Collected data entries:

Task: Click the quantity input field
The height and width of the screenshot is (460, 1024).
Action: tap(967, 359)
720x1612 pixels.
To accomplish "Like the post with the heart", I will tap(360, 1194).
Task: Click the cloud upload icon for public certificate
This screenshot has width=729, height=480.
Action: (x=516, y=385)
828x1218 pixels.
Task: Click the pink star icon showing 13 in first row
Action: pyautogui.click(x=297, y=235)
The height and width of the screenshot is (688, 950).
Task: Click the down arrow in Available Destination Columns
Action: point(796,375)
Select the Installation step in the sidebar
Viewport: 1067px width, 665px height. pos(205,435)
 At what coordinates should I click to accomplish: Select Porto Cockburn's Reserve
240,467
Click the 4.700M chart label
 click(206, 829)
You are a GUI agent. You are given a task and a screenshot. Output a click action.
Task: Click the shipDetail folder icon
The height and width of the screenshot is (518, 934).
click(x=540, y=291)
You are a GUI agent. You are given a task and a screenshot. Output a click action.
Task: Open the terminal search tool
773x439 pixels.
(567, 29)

*About this exercise*:
Each line of the records above, from the first through the one containing "Task: Click the cloud", is to be retyped exactly; no other line belongs.

*Written reply*:
Task: Click the quantity input field
The height and width of the screenshot is (460, 1024).
Action: tap(967, 359)
720x1612 pixels.
To accomplish "Like the post with the heart", I will tap(360, 1194).
Task: Click the cloud upload icon for public certificate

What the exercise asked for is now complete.